From this point the Great Question really comes into his own as an international super-villain. No matter where Amazing-Man goes, the Question has a group of generic goons working on a scheme of some sort. This all comes to a head in Amazing-Man Comics 021, in which Amazing-Man and the Great Question face off on an island base crawling with uniformed henchmen armed with forcefield projectors to bottle up Aman's gas form.

There's even an extremely radical giant robot!

Things really come crashing down in the next issue, as the Great Question not only joins up with the Nazis but rebrands himself as Mister Que, a much worse name. Now obviously there are a lot of classic Nazi villains - they're very easy to cast in the role because they suck - and it's clear that the Great Question Mister Que is using them to further his own goals, but it really does diminish the fun of a classic megalomaniac to see him working to further the goals of the Nazis rather than his own.

There are some interesting developments during the Mister Que era: he demonstrates more super-powers, for one, including a sort of whirlwind form used for rapid escape. He also manages to rob Fort Knox (well, Fort Fox), a classic villain cheevo. And even though I don't particularly like the Nazi uniform look he does have the right smirk to be wearing that mask.

Then, in Amazing-Man Comics 024, Amazing-Man and Tommy the Amazing Kid face off against the Vulture, a Nazi agent with convoluted plan to destroy NYC using US soldiers under the thrall of psychoactive temporary tattoos. In the antepenultimate panel, the Vulture pulls off a rubberoid mask to reveal that he was in fact Mister Que! His reasoning for doing this (to keep Amazing-Man from attempting to kill him) is a bit suspect, but he does manage to get away in the end. Ignominious!

And that's it for the Great Question/ Mister Que/ the Vulture. Odds are that he would have returned to vex Amazing-Man yet again but Centaur stopped publishing comics in early 1942. Both he and Amazing-Man have been brought back a handful of times over the years, of course, but mostly the Great Question languishes, unanswered.
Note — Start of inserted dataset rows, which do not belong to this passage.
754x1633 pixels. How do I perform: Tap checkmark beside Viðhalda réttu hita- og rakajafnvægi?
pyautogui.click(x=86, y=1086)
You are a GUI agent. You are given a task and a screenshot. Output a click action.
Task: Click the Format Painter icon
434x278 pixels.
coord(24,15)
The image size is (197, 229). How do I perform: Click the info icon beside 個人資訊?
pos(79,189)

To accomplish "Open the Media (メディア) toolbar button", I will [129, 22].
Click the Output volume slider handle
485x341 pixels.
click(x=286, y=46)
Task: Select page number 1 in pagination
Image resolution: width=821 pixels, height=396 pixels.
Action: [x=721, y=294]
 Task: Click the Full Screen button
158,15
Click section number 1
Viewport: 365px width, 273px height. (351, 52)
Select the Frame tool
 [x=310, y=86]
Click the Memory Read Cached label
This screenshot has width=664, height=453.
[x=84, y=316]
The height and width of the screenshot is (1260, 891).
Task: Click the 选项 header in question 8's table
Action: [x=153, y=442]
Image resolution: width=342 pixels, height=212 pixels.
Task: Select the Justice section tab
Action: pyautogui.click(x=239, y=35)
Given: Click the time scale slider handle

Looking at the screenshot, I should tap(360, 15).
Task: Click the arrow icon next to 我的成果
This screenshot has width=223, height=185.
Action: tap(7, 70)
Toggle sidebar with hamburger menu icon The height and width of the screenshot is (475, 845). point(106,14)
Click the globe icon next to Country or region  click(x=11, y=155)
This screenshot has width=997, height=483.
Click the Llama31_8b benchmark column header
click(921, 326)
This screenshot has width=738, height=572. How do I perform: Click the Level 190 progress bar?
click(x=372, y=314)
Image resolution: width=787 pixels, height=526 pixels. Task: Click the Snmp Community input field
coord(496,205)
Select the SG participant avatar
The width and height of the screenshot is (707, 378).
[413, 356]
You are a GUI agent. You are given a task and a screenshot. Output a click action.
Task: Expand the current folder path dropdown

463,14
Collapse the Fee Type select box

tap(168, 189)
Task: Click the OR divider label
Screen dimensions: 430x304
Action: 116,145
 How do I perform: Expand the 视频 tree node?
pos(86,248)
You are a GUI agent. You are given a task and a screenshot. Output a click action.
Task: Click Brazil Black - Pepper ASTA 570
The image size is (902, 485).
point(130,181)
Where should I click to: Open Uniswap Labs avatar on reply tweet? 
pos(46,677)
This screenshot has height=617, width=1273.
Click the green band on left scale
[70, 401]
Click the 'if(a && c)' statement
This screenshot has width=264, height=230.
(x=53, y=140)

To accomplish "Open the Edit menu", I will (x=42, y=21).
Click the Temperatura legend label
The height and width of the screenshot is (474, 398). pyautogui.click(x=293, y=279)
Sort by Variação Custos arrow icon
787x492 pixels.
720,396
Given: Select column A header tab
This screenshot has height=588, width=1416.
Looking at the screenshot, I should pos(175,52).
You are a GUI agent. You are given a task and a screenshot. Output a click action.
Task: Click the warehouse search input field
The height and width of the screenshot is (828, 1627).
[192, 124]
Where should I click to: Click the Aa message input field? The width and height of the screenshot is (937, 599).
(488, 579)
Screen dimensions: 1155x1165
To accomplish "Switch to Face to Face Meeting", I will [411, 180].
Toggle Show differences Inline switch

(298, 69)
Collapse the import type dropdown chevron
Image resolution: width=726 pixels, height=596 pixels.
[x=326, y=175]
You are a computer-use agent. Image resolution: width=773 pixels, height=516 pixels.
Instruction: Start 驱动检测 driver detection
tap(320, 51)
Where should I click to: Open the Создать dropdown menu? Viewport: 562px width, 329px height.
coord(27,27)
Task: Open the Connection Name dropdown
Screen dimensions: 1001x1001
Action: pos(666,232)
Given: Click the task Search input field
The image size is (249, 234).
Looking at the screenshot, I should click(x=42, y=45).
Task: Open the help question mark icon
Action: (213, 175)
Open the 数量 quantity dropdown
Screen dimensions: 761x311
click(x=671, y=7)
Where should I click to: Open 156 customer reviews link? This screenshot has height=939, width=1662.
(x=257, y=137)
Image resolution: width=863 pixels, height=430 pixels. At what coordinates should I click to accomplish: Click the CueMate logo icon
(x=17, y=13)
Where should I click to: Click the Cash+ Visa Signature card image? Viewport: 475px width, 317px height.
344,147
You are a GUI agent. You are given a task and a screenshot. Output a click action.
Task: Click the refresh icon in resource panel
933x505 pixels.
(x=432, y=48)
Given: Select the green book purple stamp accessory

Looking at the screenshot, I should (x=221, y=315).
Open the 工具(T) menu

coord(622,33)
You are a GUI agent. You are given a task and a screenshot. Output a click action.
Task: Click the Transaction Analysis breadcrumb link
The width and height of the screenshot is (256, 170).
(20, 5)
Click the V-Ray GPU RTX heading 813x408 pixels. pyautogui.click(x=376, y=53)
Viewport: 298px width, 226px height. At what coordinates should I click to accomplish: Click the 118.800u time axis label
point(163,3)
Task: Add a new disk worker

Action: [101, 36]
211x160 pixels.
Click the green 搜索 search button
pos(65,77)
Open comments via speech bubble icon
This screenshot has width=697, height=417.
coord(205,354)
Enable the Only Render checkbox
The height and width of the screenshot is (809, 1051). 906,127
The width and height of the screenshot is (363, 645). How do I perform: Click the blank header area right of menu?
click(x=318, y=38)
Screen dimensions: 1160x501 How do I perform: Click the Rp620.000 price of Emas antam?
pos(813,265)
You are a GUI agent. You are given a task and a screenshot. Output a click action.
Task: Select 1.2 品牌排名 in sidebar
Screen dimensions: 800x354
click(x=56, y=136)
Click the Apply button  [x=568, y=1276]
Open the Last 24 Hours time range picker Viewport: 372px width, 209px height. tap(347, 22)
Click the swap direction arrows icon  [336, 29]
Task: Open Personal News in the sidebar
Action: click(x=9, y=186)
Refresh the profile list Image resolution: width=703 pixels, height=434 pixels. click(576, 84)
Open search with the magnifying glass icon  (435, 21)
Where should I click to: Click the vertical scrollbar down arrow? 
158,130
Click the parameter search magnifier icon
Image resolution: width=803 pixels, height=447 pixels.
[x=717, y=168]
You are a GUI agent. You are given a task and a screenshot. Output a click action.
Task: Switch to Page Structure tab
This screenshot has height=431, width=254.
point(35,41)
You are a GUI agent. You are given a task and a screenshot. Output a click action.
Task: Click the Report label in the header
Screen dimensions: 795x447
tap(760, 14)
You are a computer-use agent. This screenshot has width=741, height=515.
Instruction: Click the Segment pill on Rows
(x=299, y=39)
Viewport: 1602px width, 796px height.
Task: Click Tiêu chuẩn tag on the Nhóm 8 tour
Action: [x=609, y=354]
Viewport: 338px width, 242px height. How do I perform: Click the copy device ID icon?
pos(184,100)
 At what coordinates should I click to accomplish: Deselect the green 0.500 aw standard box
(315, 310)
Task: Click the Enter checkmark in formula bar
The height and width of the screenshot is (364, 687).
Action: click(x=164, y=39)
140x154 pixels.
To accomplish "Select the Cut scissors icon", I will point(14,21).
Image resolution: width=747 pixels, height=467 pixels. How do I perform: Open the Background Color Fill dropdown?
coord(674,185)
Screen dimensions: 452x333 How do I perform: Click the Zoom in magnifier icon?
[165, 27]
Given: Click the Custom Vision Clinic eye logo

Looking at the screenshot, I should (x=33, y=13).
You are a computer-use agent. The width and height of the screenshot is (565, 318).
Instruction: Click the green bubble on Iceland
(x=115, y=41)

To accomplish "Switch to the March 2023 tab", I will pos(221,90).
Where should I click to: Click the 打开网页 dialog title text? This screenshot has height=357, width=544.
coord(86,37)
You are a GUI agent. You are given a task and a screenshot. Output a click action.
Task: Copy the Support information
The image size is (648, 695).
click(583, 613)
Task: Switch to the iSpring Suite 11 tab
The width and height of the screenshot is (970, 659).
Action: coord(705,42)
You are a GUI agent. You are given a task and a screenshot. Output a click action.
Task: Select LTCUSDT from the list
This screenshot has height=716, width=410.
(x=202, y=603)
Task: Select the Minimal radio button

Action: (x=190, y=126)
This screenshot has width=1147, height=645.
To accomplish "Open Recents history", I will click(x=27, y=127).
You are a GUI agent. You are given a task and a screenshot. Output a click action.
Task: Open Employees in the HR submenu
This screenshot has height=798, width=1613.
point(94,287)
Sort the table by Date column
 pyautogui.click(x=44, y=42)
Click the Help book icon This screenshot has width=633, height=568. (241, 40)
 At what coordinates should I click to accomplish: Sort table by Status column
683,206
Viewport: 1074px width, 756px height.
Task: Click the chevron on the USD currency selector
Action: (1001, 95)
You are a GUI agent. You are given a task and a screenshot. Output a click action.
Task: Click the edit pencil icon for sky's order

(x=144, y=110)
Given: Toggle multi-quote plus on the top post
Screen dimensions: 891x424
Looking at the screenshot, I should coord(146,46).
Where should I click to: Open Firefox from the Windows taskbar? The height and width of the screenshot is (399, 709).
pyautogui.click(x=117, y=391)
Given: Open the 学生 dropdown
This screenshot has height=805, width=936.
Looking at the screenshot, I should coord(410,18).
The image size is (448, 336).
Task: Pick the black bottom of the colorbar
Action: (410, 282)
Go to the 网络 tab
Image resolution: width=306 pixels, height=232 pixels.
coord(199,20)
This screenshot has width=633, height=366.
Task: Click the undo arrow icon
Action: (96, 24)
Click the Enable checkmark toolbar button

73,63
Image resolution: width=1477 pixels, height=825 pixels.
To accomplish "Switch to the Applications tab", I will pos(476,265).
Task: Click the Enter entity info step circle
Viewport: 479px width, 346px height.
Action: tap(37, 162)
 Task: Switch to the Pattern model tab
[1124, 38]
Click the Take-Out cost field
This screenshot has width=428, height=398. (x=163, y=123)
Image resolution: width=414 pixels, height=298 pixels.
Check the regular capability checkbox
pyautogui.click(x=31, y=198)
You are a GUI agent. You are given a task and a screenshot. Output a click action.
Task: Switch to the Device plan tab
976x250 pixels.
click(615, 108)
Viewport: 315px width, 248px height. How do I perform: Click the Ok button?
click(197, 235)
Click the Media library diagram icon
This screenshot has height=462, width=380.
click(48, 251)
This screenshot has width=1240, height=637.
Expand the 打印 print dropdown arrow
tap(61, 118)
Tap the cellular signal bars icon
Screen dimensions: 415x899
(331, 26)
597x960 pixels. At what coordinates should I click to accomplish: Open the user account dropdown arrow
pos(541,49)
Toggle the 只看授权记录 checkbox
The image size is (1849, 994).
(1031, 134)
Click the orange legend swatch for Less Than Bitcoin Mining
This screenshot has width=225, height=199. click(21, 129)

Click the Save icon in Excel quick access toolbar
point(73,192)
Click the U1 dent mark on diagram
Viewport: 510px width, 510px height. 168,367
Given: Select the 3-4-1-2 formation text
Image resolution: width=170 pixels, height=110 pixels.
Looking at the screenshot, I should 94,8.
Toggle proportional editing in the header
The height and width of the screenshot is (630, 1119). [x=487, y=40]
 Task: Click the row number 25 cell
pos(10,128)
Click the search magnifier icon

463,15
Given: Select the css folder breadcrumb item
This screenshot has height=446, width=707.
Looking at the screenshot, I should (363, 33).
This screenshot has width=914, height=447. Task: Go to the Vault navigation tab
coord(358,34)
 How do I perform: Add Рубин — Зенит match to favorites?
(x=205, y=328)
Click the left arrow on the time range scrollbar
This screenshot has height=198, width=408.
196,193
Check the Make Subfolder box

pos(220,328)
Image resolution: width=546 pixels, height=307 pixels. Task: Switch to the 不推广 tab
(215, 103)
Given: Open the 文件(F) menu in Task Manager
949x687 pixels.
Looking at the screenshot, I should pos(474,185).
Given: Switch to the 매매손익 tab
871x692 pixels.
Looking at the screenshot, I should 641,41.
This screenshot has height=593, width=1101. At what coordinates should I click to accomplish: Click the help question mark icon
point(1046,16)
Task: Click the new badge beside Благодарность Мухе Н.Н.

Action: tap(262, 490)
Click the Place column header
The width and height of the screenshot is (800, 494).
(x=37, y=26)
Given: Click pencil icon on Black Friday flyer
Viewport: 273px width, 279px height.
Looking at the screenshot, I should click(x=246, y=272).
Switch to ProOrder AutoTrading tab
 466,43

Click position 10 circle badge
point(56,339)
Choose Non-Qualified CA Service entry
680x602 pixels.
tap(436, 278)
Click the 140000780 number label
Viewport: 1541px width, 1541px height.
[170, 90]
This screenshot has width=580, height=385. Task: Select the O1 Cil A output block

Thursday, February 29, 2024

MINOR SUPER-VILLAIN 463: PROFESSOR MONTE

(Mystic Comics v1 004, 1940)


Professor Monte is the type of criminal scientist that I want to see in more comics: he has an idea (develop a gold-attracting magnet and use it to steal gold), he secures funding from crooked businessman Prentiss, he tests his device with a series of jewelry store robberies before scaling up to using the big dirigible-mounted model... he has a plan, in other words, rather than a vague idea of how they're going to take over Newark using their amazing new food additive or gun that fires grass seed.

And the plan pays off! Professor Monte robs Fort Knox and gets away with it! All he has to do is lie low and he and Prentiss and all his goons are set for life!

But of course that is too much to ask. Professor Monte is, after all, a criminal scientist and they are not known for their restraint. He is determined to rob the Bank of England as well, and comes close to doing so before running up against the fact that not only is London unusually well prepared for an aerial invasion at the time but that Dynamic Man is on his tail. Ultimately it comes down to electric blast vs hydrogen gas and the hydrogen gas always loses.

Tuesday, September 12, 2023

MINOR SUPER-VILLAIN 338: THE BANDIT FORCE

(Master Comics 004, 1940)


This is a simple one because it's simply a matter of scale, plus the fact that everyone involved is wearing a stylish purple cloak/ robe combo. A mass of bandits loot arsenals across the Eastern US, stealing tanks, artillery and armoured cars. Panic ensues!


Soon enough, the band makes its goals known with a bold attack on that sweetest of targets: Fort Knox. And they almost get away with it! They actually have the gold loaded up and are speeding away before second-rate Fawcett character Master Man shows up and absolutely ruins everyone's day.


And of course the leader of the pack turns out to be the unnamed altruistic banker who somehow manages to sit in on every meeting about how to deal with the situation. What a surprise!

ADDENDUM: I absolutely forgot to mention the most notable if underplayed thing about these guys: they use golden bullets for some unstated reason. A bizarre choice for a buncha gold thieves!